REPUBLIKA.CO.ID, JAKARTA -- Kepolisian RI mengumumkan bahwa tidak ditemukan unsur pidana dalam kasus ujaran kebencian mengandung SARA yang dilakukan Arteria Dahlan, sehingga dia lolos dari jeratan hukum. Polisi pun mengaku bahwa Arteria memiliki hak imunitas sebagai anggota dewan sehingga tidak dapat dipidana.

Menanggapi putusan ini, pengamat politik dari Universitas Paramadina Hendri Satrio membenarkan bahwa Arteria sebagai anggota dewan memang memiliki hak imunitas.
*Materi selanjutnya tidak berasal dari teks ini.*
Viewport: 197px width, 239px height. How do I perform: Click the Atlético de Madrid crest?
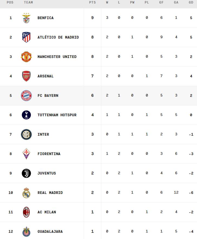pyautogui.click(x=26, y=37)
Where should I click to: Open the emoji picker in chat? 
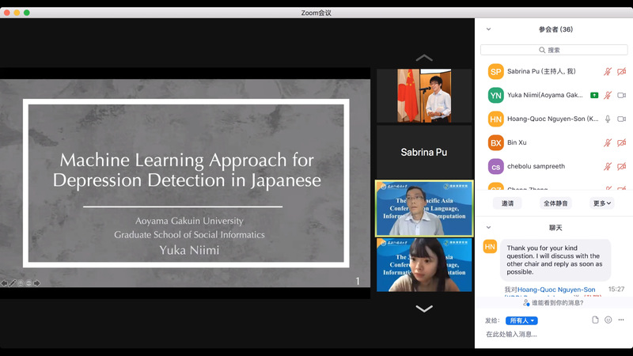[608, 320]
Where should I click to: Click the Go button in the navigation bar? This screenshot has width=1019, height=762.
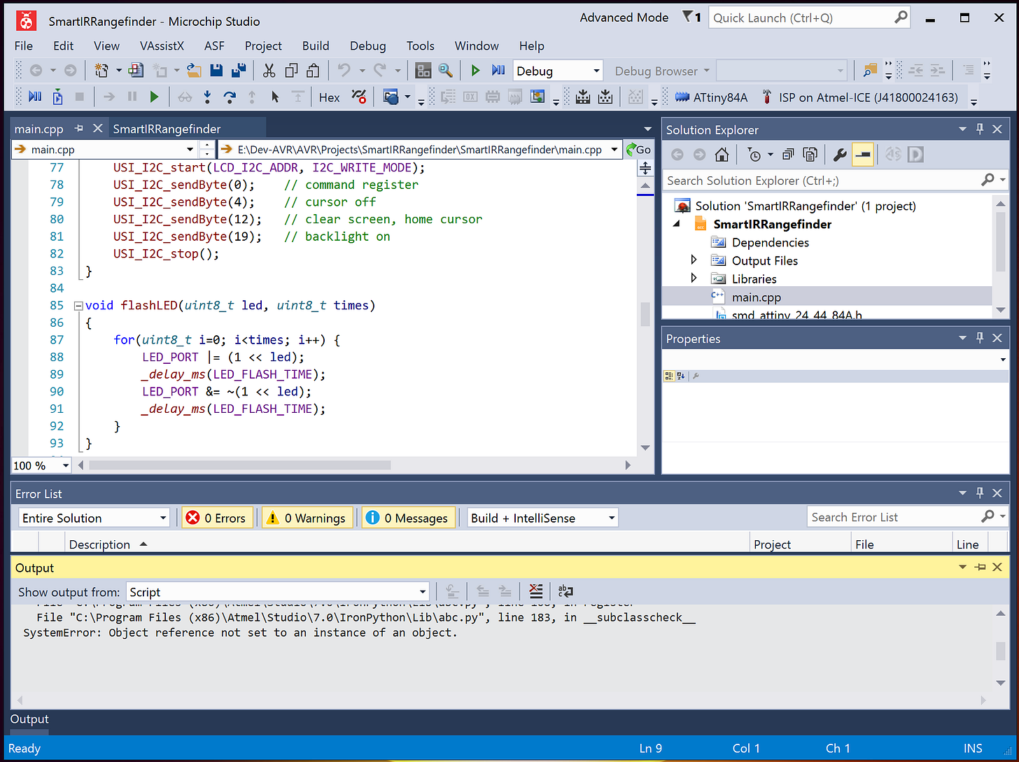tap(639, 149)

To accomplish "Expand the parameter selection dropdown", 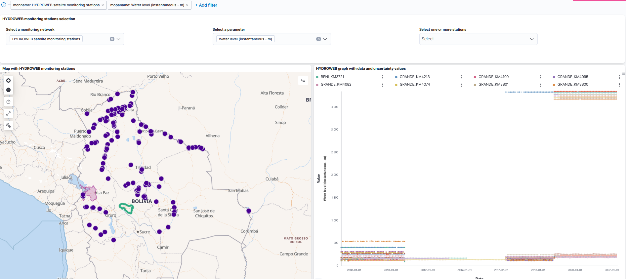I will tap(325, 39).
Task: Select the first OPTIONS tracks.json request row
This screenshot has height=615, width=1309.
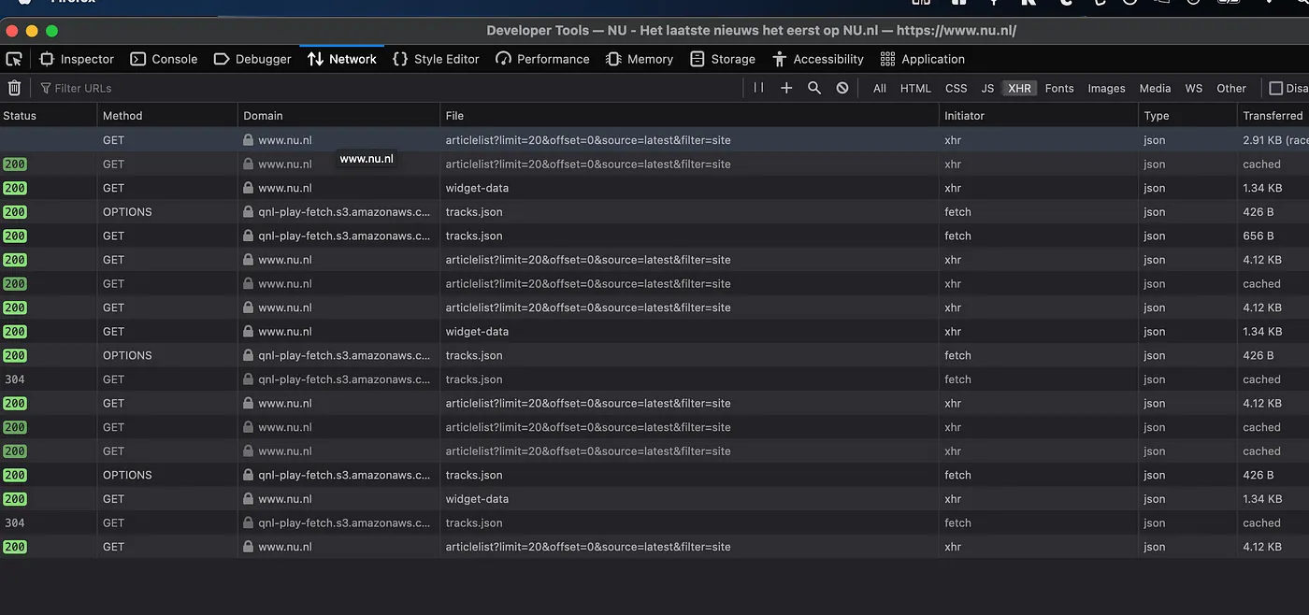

Tetapi, Hendri berharap hak imunitas tersebut juga bisa 'diperankan' dalam kasus Edy Mulyadi.

Baca Juga

“Memang hak politik anggota dewan itu memang ada, salah satunya hak imunitas, tapi yang paling penting menurut saya adalah justru sebaiknya bisa mendorong kasus Edy Mulyadi untuk juga diselesaikan di ranah musyawarah mufakat, tidak perlu naik ke ranah pidana juga,” ungkapnya, Jumat (4/2).

“Sehingga Indonesia bisa menjadi Indonesia kembali dengan mengutamakan musyawarah mufakat bila ada persoalan,” tambahnya.

Polda Metro Jaya menyimpulkan bahwa tidak ada unsur pidana terkait dugaan ujaran kebencian bernada suku, agama, ras dan antar golongan (SARA) terkait pernyataan Arteria soal tuntutan pencopotan Kajati berbahasa Sunda. Penyidik juga telah berkoordinasi dengan saksi ahli pidana, bahasa dan hukum bidang Informasi dan Transaksi Elektronik (ITE).  Arteria juga memiliki hak imunitas saat menyampaikan pendapat di persidangan.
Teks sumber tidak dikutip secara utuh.